**Problem details**
Only one stretch of the data below is needed. Output the lines from the one with "You are a computer-use" up to and including the one with "Instruction: Click the", exactly as they stand.

**Records for processing**
*** Block opens ***

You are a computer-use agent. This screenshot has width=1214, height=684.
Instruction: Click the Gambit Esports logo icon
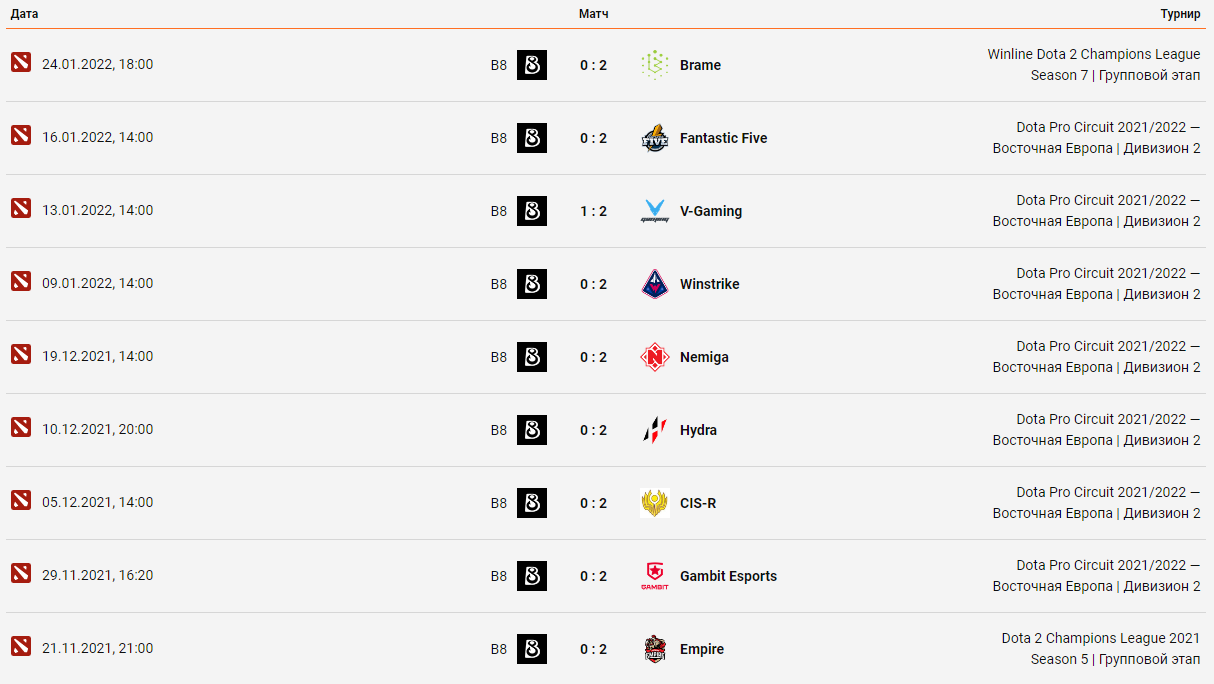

*** Block closes ***
*** Block opens ***

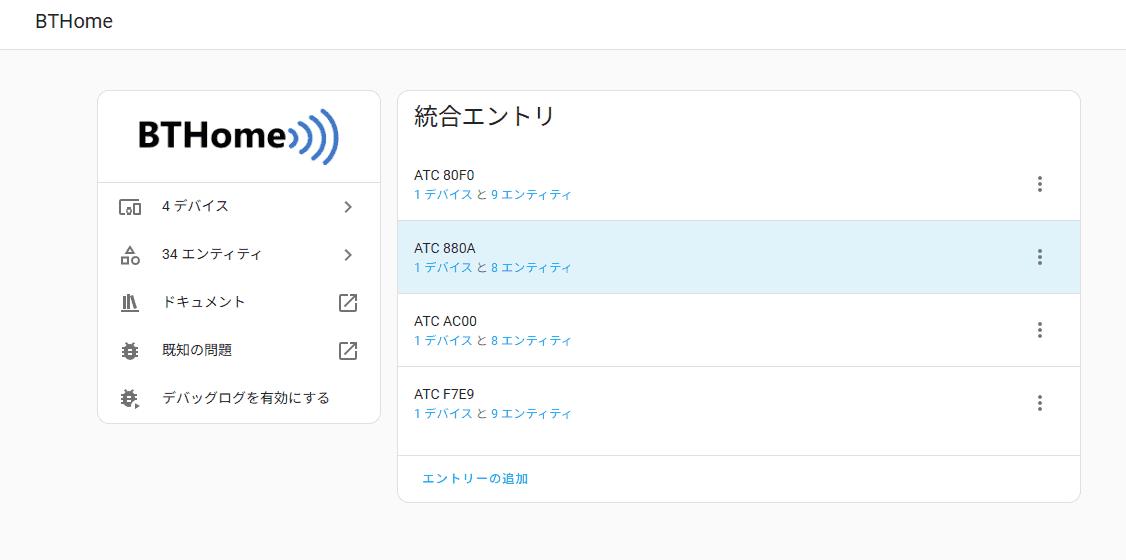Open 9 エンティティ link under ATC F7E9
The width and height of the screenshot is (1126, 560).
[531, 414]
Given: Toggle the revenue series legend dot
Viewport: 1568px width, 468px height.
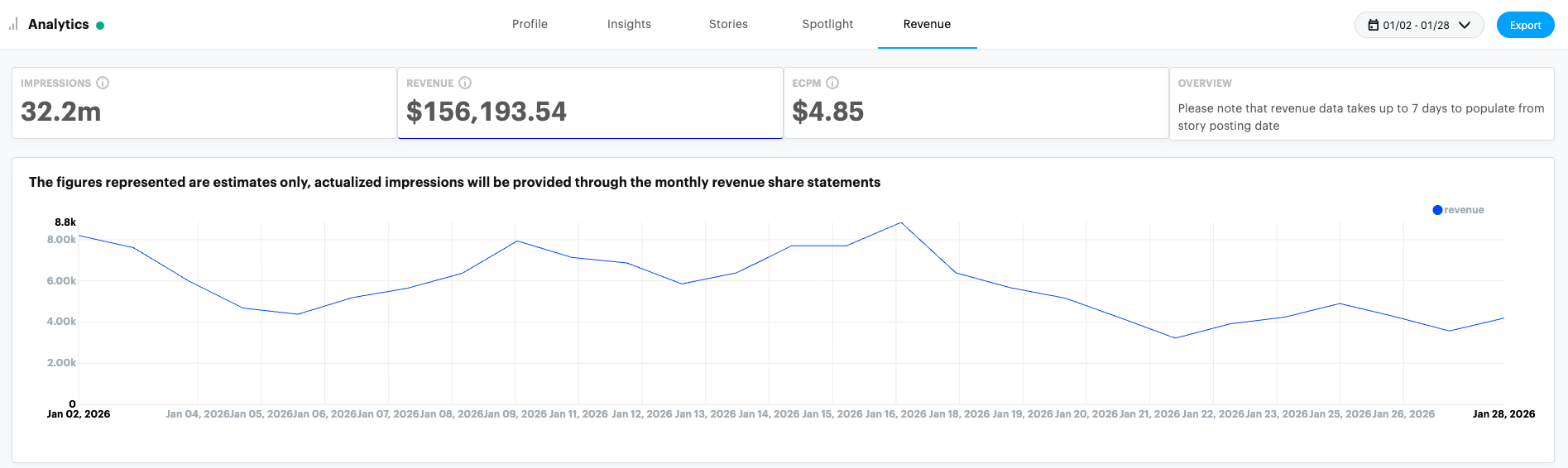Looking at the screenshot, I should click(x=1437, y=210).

*** Block closes ***

**Written response**
You are a computer-use agent. This screenshot has width=1214, height=684.
Instruction: Click the Gambit Esports logo icon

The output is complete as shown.